There comes a time in almost every relationship-be that romantic or friendship-when you've hit a plateau. You start to ask yourself if you should keep this person around or if it would better suit you to move on and either cut all ties, or loosen them significantly. Maybe it's you...maybe it's them...but either way, an assessment needs to be made and chances are you need to move on.
One usual reason for this breakdown in connection could be life-placement. Maybe you've been making progress over the past few years, accomplishing goals that were set-even though you thought some of them may be impossible. You may take a look at the relationship and see that your friend/partner has been in the same place for the past 5 years-with no plans or ambitions to accomplish goals of their own. They're complacent and seemingly unambitious. You realize the two of you are in very different places in your lives. There are two choices you can make: encourage them to do more and assure them they can accomplish even their wildest dreams...but risk them getting offended and even angry at you; or you can separate yourself from the relationship. What you should definitely NOT do though, is make them feel bad or ashamed for not being where you know they could be if they just tried. It's hard, but we must mind our words when dealing with those close to us. They may already be feeling insecure about where they are, and could even be scared to come to you for advice, so make sure you keep those lines of communication open..in the event that they want to do more with themselves and decide to come to you for advice or for that extra push.
If you're the friend that's been in the same place for awhile and just hasn't been able to find your mojo...you may be feeling intimidated by your ambitious counterpart...or even a little jealous. What's more, you may just not want to do more for yourself because you're comfortable where you are and don't see the need to make any advancements. If any of these describe your feelings or mentality...CUT IT OUT. This is your friend or partner. Your road dog. They've stuck with you even though you've been in a rut, and have tried to encourage you to follow your dreams. You should NEVER be jealous of what your friend or partner has accomplished. That's not a relationship. You should be proud of them for accomplishing their goals and being disciplined enough to pursue them in the first place. You should also see them growing and want to do the same for yourself-in some capacity. This doesn't mean you should want to do exactly what they've done by any means. We all have different goals and ambitions, and they're all relevant. The thing is, we have to go after them. If you're feeling insecure about yourself, chat with them. They might be able to give you some damn good insight on how to get started. You're close enough to have that conversation...it just has to get started.

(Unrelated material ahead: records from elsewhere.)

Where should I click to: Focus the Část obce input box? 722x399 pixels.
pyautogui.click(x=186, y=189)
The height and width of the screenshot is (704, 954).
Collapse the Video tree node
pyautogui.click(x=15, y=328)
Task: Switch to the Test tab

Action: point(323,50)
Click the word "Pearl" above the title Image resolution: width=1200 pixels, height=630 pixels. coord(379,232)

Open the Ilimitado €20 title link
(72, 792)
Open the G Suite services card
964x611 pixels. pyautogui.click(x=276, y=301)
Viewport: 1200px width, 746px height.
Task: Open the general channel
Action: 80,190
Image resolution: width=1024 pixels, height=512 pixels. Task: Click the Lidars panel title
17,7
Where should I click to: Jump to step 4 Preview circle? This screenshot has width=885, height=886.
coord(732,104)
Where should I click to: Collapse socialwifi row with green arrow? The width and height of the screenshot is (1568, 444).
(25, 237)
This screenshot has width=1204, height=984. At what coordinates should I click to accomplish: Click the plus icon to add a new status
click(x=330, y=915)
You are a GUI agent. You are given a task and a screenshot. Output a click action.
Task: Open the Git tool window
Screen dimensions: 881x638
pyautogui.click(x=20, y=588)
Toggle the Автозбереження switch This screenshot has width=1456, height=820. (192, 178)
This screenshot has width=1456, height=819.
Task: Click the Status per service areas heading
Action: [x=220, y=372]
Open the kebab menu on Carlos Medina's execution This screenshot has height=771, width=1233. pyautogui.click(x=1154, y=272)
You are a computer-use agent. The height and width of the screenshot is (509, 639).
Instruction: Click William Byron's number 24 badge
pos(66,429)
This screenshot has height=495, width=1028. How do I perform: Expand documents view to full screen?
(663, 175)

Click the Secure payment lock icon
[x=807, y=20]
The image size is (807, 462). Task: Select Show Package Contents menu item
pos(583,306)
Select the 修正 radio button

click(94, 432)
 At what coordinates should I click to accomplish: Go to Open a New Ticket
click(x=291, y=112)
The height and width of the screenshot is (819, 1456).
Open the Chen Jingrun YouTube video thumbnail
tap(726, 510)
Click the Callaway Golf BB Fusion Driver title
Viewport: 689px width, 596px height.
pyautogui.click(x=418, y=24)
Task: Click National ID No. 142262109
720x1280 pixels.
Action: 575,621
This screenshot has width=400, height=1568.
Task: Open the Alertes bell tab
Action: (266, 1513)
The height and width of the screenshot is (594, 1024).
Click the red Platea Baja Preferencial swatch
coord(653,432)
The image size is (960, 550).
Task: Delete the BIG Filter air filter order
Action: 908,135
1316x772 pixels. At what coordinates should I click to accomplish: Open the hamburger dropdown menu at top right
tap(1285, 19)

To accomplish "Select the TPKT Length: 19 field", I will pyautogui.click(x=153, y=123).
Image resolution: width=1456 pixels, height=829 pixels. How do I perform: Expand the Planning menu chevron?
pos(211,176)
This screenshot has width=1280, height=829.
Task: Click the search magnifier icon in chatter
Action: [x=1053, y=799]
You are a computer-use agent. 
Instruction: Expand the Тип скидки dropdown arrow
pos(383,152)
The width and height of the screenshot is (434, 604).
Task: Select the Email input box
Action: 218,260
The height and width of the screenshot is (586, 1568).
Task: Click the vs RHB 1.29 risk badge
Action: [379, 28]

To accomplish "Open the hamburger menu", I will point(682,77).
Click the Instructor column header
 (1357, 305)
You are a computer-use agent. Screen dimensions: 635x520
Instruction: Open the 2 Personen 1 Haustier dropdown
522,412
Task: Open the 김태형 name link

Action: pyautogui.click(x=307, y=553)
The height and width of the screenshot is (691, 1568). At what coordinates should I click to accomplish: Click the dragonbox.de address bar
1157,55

If you find yourself unwilling to have that conversation, jealous of your friend/partner, and with the desire to remain where you are for however long you please (some may call this stubbornness), then it may be time for you to distance yourself from the relationship and cut your losses.
Moving on isn't just ambition based. It's also emotion-based. If you're in a relationship and you're wondering whether or not it's right for you, it clearly needs to be analyzed. Ask yourself if you're just bored-in which case also ask yourself if you've done anything to make things more interesting. When was the last time you had a great talk or laugh with your partner? If it's been a while then you may be in a rut of some sort. Romantic relationships are complicated, but simple when it comes to hitting that plateau. You KNOW what is for you and what isn't going to go anywhere. If you're not feeling your relationship anymore, chances are your partner may be feeling the same way-OR they have no idea that you feel like that. OPEN. THE. LINES. OF. COMMUNICATION. It's the master key to any relationship, but especially romantic ones.Don't stay somewhere you no longer feel you belong-or feel welcomed-but also don't lose something great over a fleeting moment of boredom or uncertainty. Also, don't be a jerk. But that goes without saying.
Until next time, amazing faces...
Peace, love and positive vibes to all!